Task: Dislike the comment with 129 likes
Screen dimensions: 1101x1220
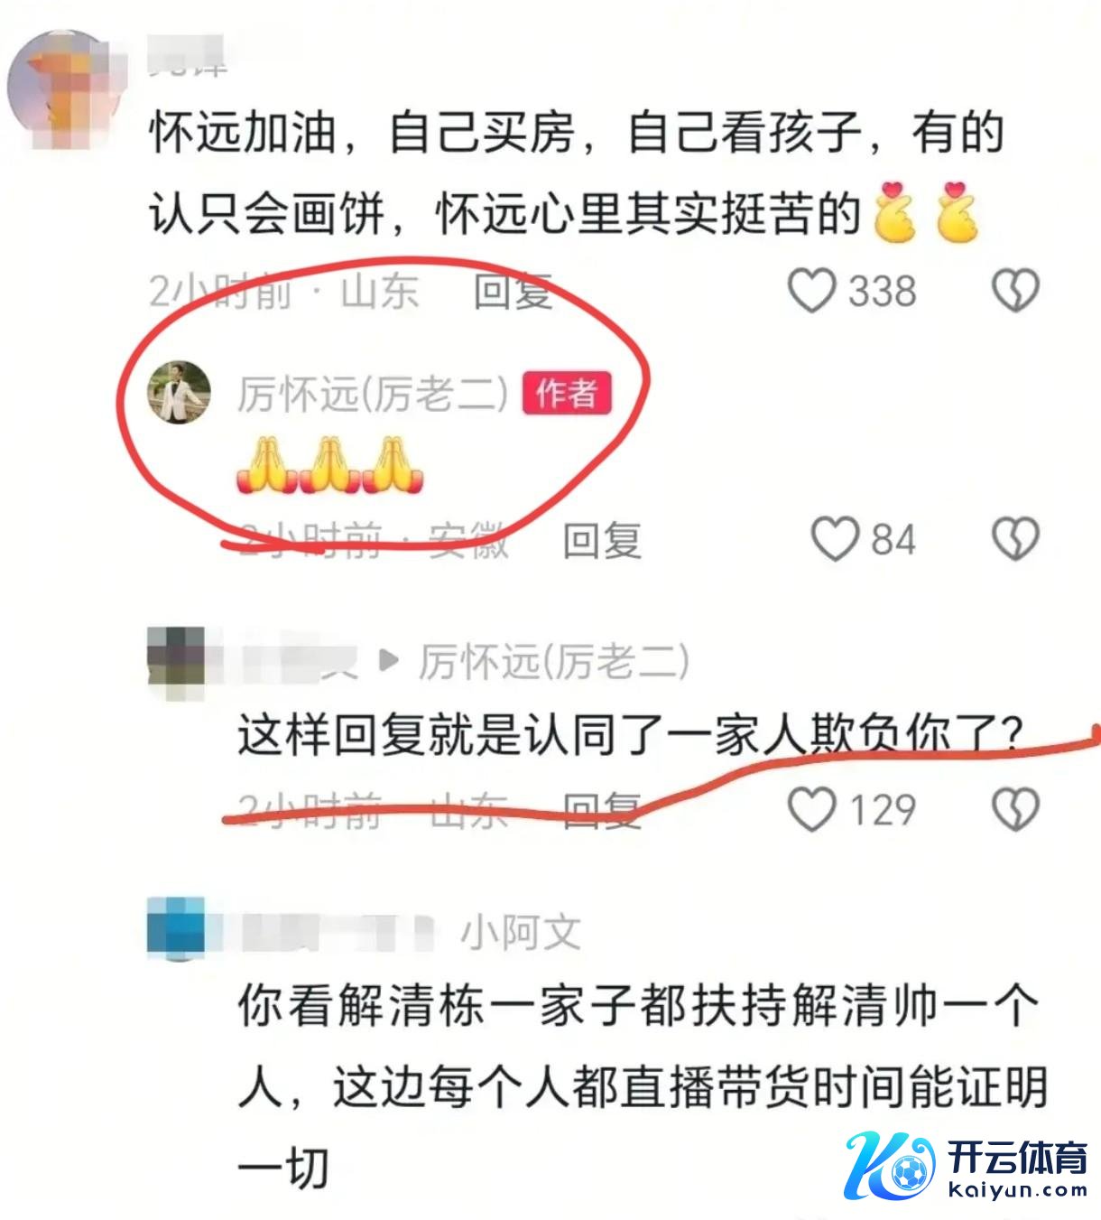Action: click(1016, 808)
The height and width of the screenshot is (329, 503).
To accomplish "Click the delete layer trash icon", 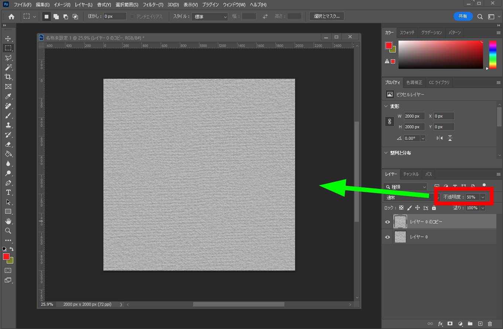I will tap(490, 323).
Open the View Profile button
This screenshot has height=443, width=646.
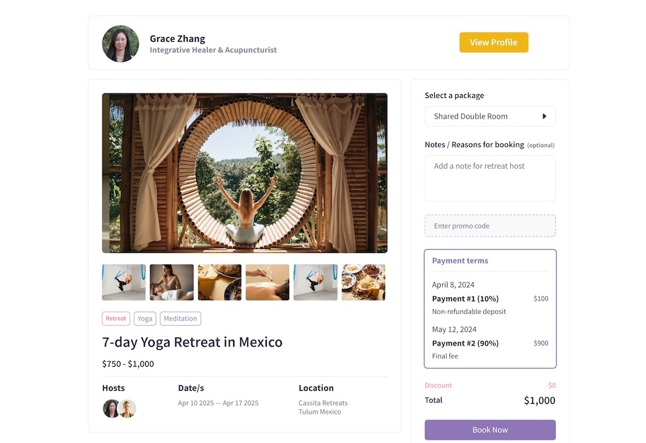click(494, 42)
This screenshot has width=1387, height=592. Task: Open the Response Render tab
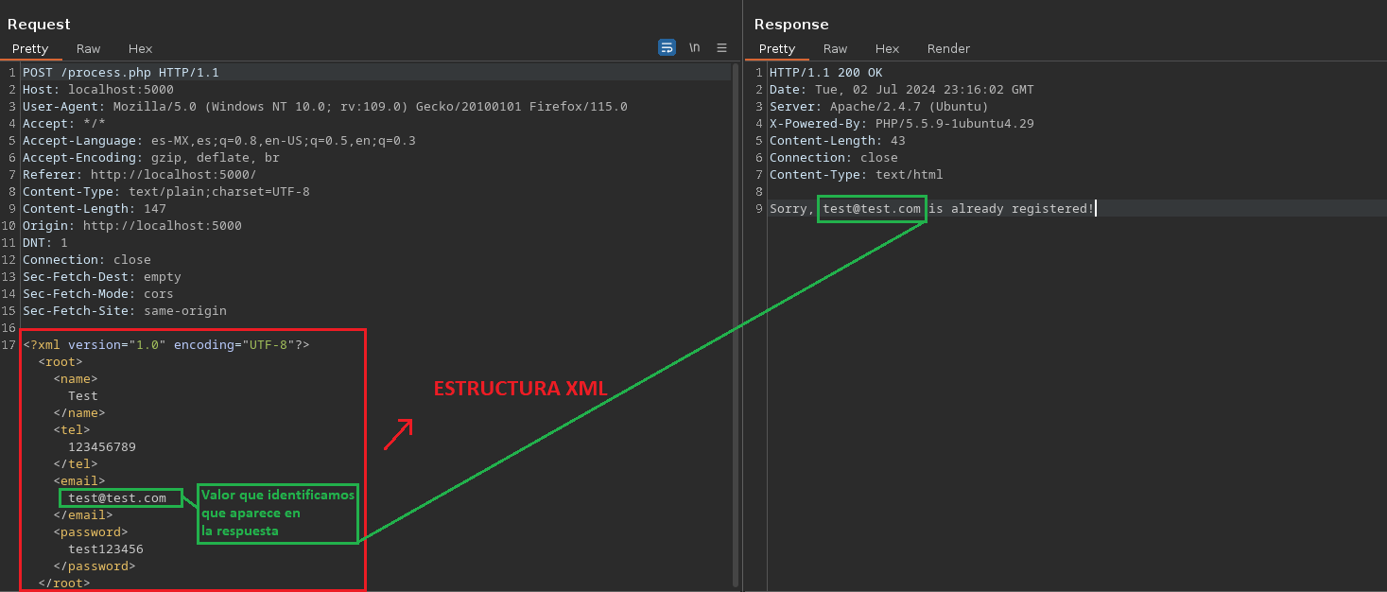coord(948,49)
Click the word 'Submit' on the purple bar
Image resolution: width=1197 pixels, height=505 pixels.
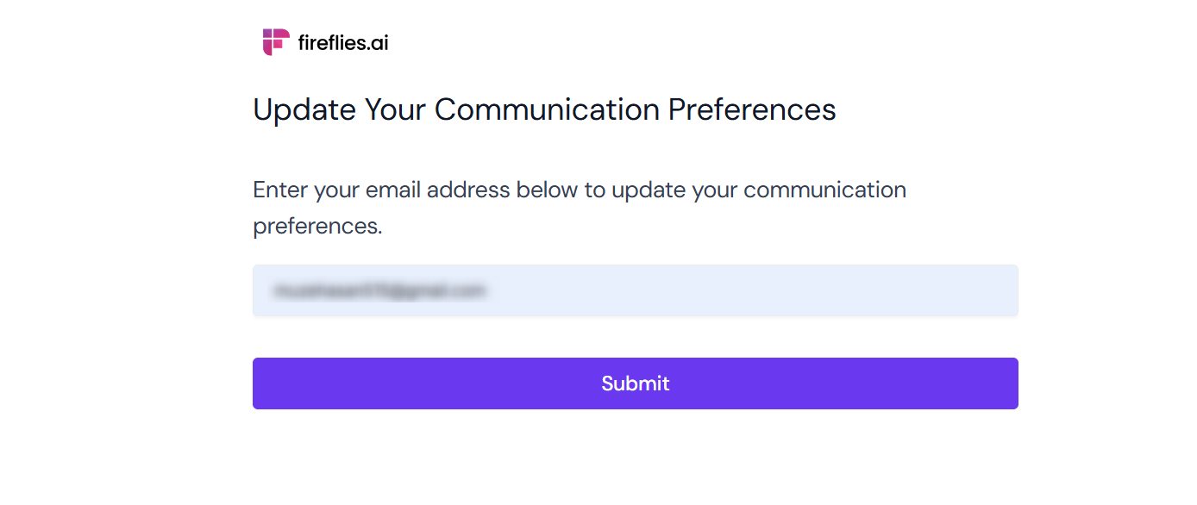click(636, 383)
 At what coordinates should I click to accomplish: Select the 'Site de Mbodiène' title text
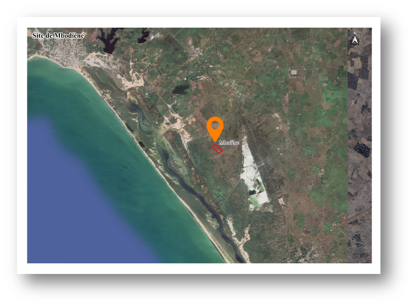pos(58,35)
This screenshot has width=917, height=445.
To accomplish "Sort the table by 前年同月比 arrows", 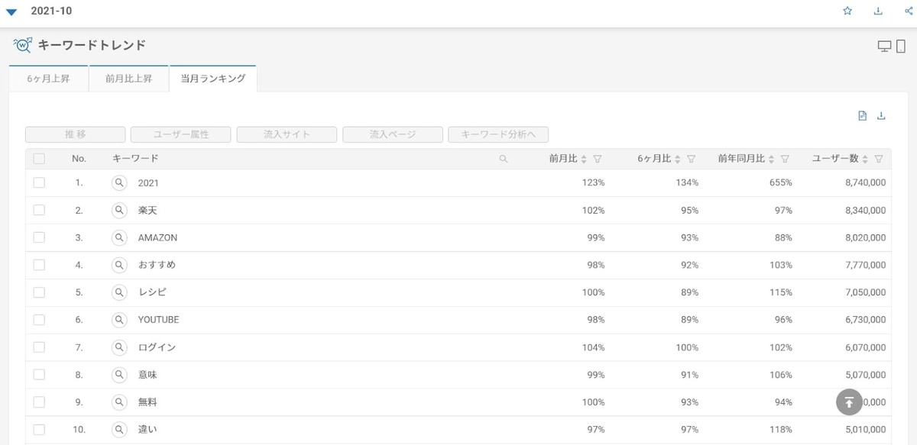I will point(772,159).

• _WORK REQUIRED_
What to print is the stretch of entries from the line with "Open the View Profile button" up to and including the line with "This screenshot has width=917, height=445.". Please print it exactly and leave out the pictures.

• _REPLY_
Open the View Profile button
This screenshot has height=443, width=646.
click(494, 42)
This screenshot has width=1387, height=592. Task: Open the Response Render tab
coord(948,49)
Click the word 'Submit' on the purple bar
Image resolution: width=1197 pixels, height=505 pixels.
click(636, 383)
 At what coordinates should I click to accomplish: Select the 'Site de Mbodiène' title text
pos(58,35)
This screenshot has width=917, height=445.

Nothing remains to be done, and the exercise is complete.